The note at the crux of the mystery isn’t dated — though its insistence that the chest “cannot be located by metal detector” suggests it could have been written anytime since about World War II, when the first practical metal detectors came to be.
At the supposed burial spot, the home on the lot was torn down many decades ago. The owners of the land — retired state corrections workers Dennis and Sharon Chrans — live next door and, at least initially, disregarded Henken’s voicemail approaches as the workings of a telemarketer.
“We were skeptical all the way,” Sharon Chrans recalled. But the couple eventually were swayed and met with Henken and her husband, hashing out a deal to split any costs of the dig — and the proceeds of whatever they found.

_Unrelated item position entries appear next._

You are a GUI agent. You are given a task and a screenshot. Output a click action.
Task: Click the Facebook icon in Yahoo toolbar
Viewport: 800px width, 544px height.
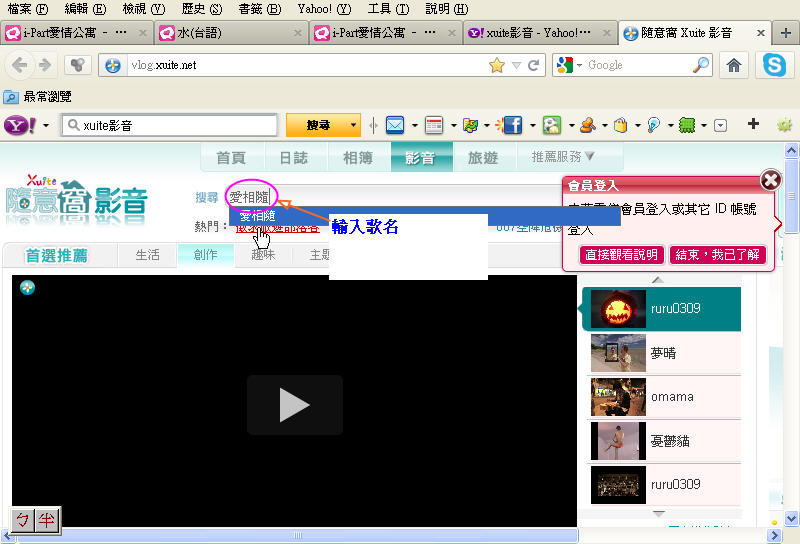512,125
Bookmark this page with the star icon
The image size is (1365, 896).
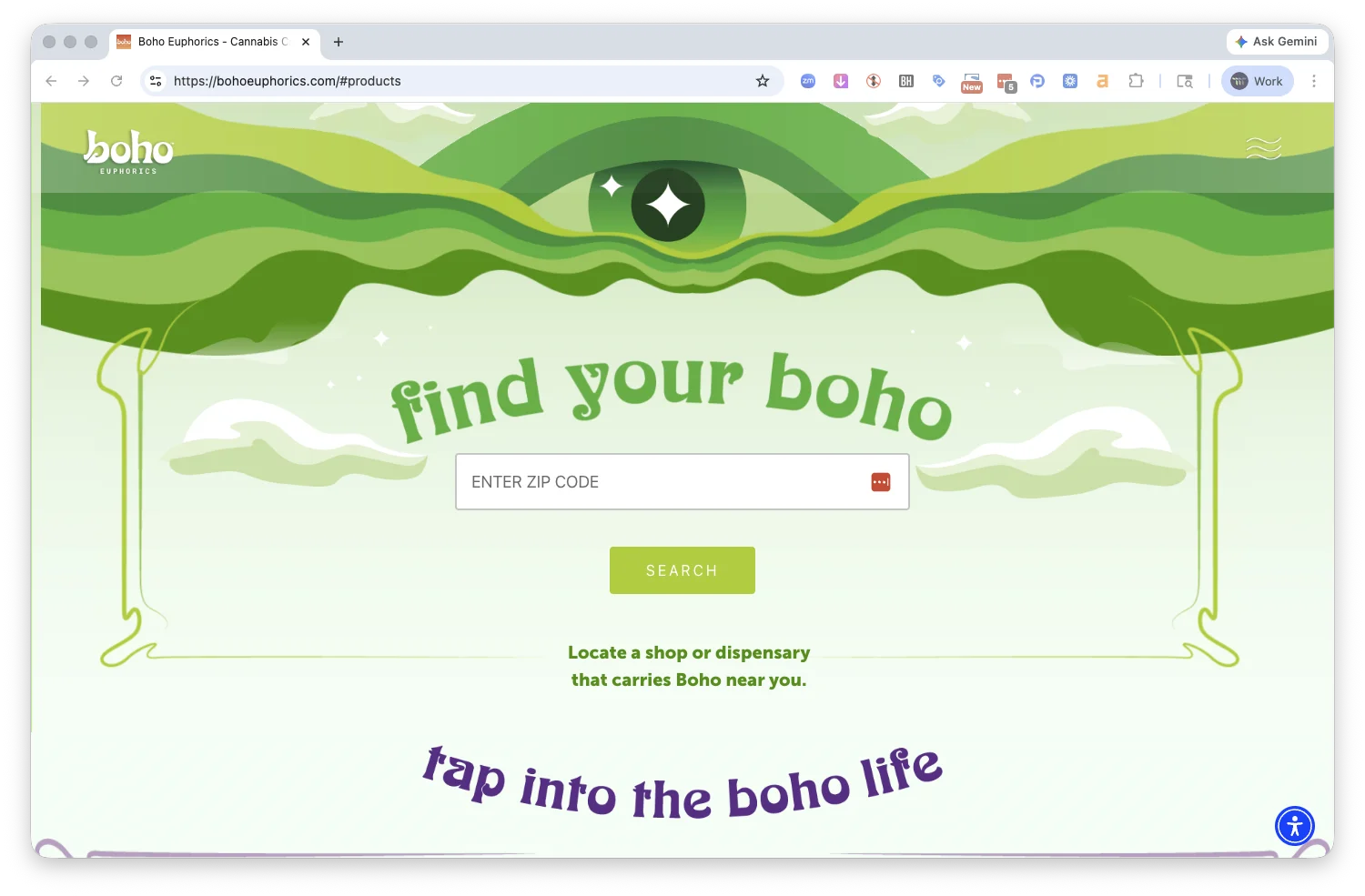[763, 81]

Henken’s scouring of genealogy records and courthouse documents in Sangamon County, which includes Springfield, has offered no clues to anyone named Chauncey Wolcott. Dennis Chrans found no such name on his property’s abstract.
Yet last Sunday, the dig began. A couple dozen folks showed up, many of them friends of the Henkens. Some brought lawn chairs, others drinks and snacks. A co-worker of Patty Henken’s brought a toy magic wand they generally keep behind the counter at the post office, using it to change their attitude whenever a grumpy customer leaves.
“It was a happy event, a party-like atmosphere,” Sharon Chrans said.